An Empirical Overview of Modern Sovereign Debt Litigation
In December, I attended a terrific conference examining historical parallels to the European debt crisis. I was there to talk about the early-20th century antecedents of modern collective action clauses, the magic contractual potion - or is it snake oil? - that will banish holdout litigants from the kingdom forever more. There were some really great papers, including this one (Sovereign Defaults in Court: The Rise of Creditor Litigation 1976-2010, by Julian Schumacher, Christoph Trebesch, and Henrik Enderlein), which may interest many Credit Slips readers.
One of my interests involves how changes in sovereign immunity law influence bond contracts, and I have written about that relationship here. Schumacher et al. address a related but quite distinct subject: the determinants of sovereign debt litigation. Why are some restructurings followed by a flood of lawsuits when others produce few or none? Are poorer countries more likely to be targeted? Does the size of the haircut matter? They have assembled a comprehensive dataset, which includes essentially all lawsuits filed in London and New York since the advent of the modern era of sovereign immunity (which they date to the 1976 enactment of the Foreign Sovereign Immunities Act in the US). My synopsis of their findings after the jump.
- A substantial rise in creditor litigation in recent years, with the majority of all debt-crisis-related lawsuits occurring since 2000.
- An unsurprising shift in the identity of plaintiffs, from banks in the 1980s to distressed debt investors (hedge funds, vultures, insert your term of choice) today. What caught my eye was the magnitude of the shift. Since 2000, these investors have accounted for over 90% of lawsuits (not counting duplicative filings by the same plaintiff).
- That some debtors and defaults produce disproportionate litigation. Care to guess who takes the prize as most sued debtor? (Hint: 4-syllables; sounds kind of like "Marvin Tina.")
- That steeper haircuts are associated with a higher risk of litigation, for reasons that are unclear but that (as the authors note) may be due to the fact that deep discounts make litigation more profitable.
On the other hand, some of the paper's findings are a bit surprising given the modern obsession with holdout litigation and the widespread opprobrium targeted at the creditors who engage in it.
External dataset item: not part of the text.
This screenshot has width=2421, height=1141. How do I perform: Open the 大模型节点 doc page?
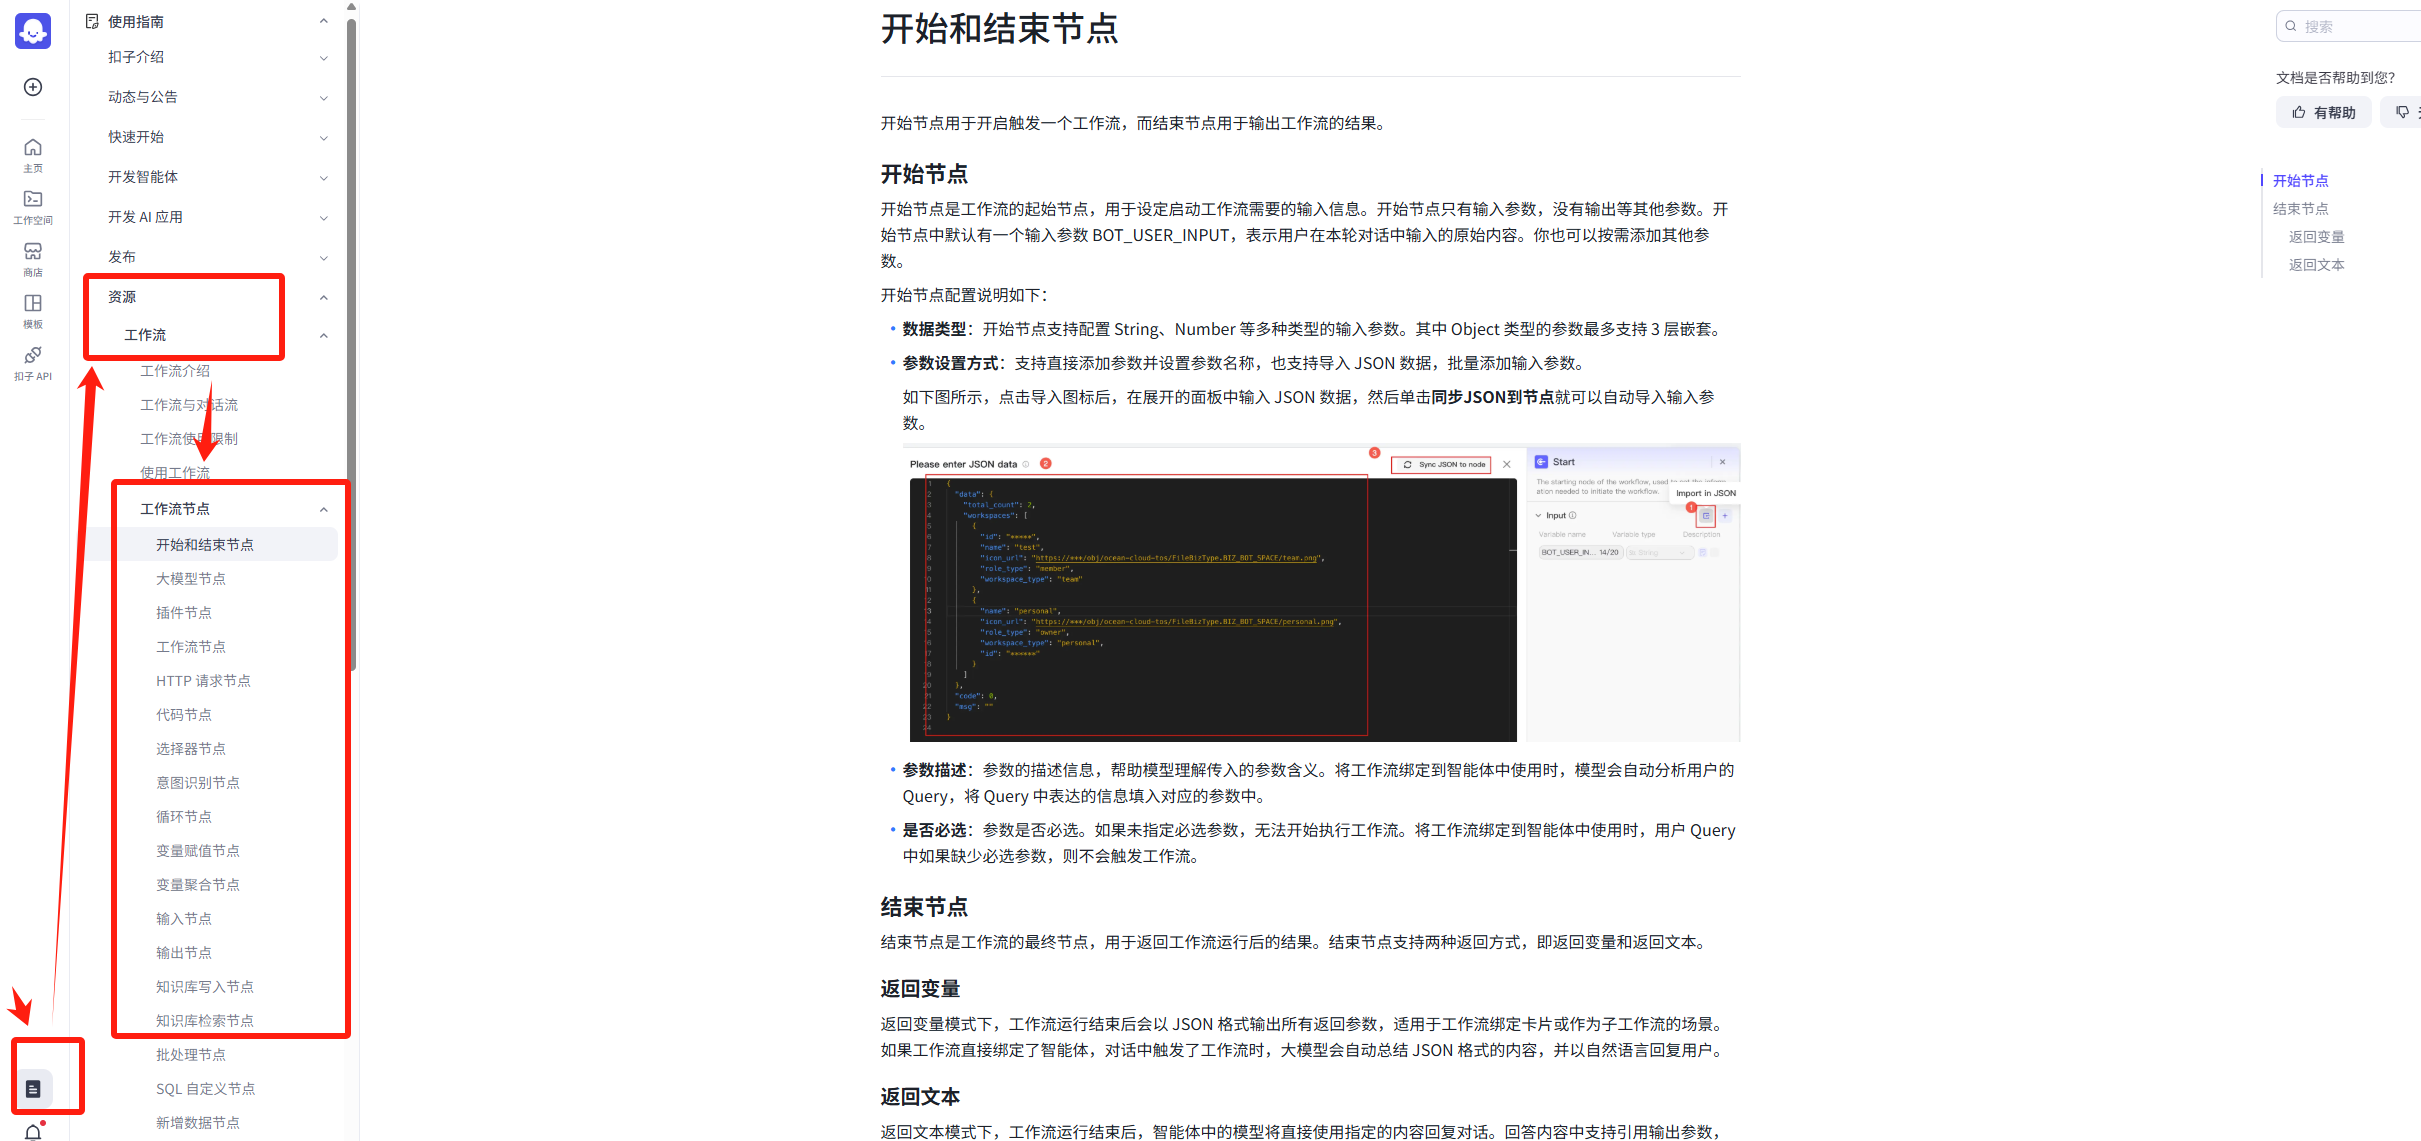click(x=191, y=579)
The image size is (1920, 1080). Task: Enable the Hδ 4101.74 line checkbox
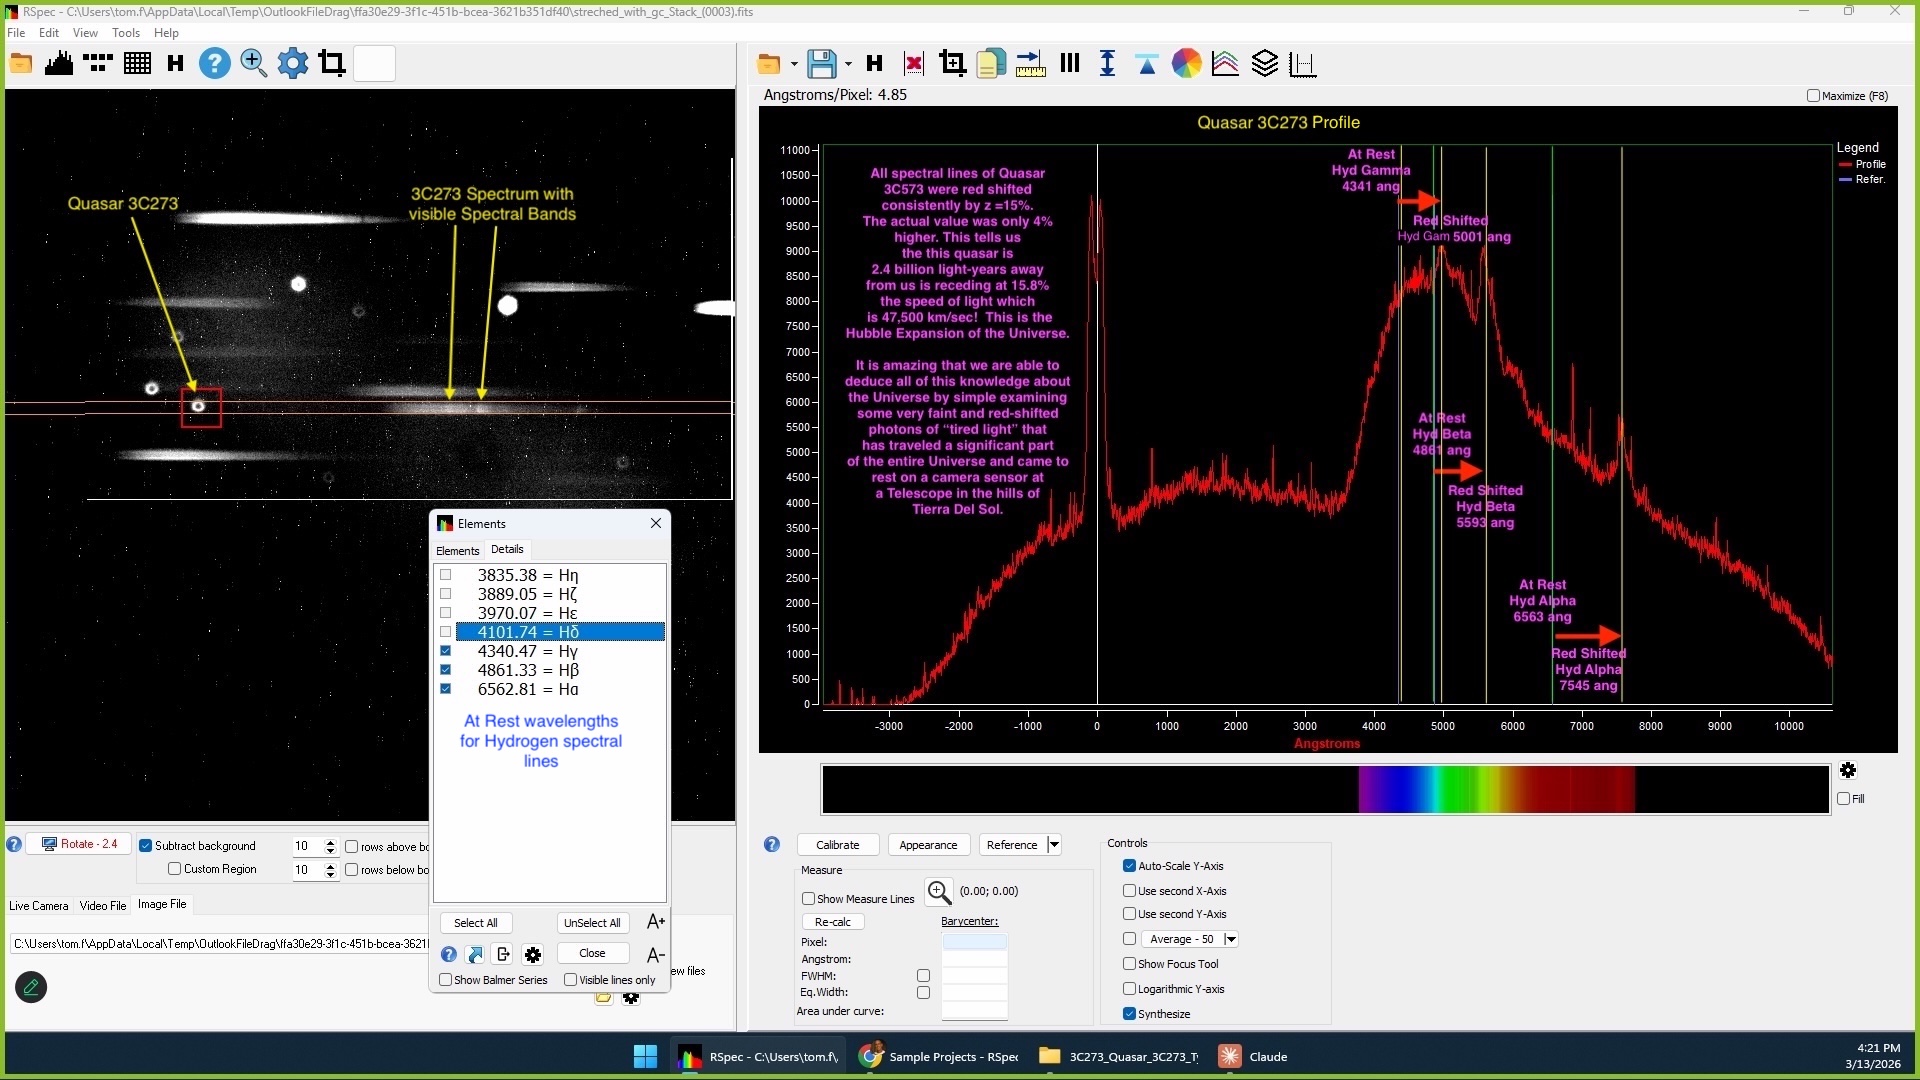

For example:
- A sizeable majority of restructurings produce no litigation at all. None. (At least in courts in New York or London, but these are presumably the main enforcement jurisdictions.) The probability of litigation following a restructuring has increased in recent years, however.
- The authors do not find evidence to support the claim that poor countries (which they define to mean HIPC countries) are more likely to be sued. They do find, however, an inverse relationship between government effectiveness, as measured by the World Bank's governance indicators, and the probability of being sued. In other words, less effective governance is associated with a higher probability of being sued.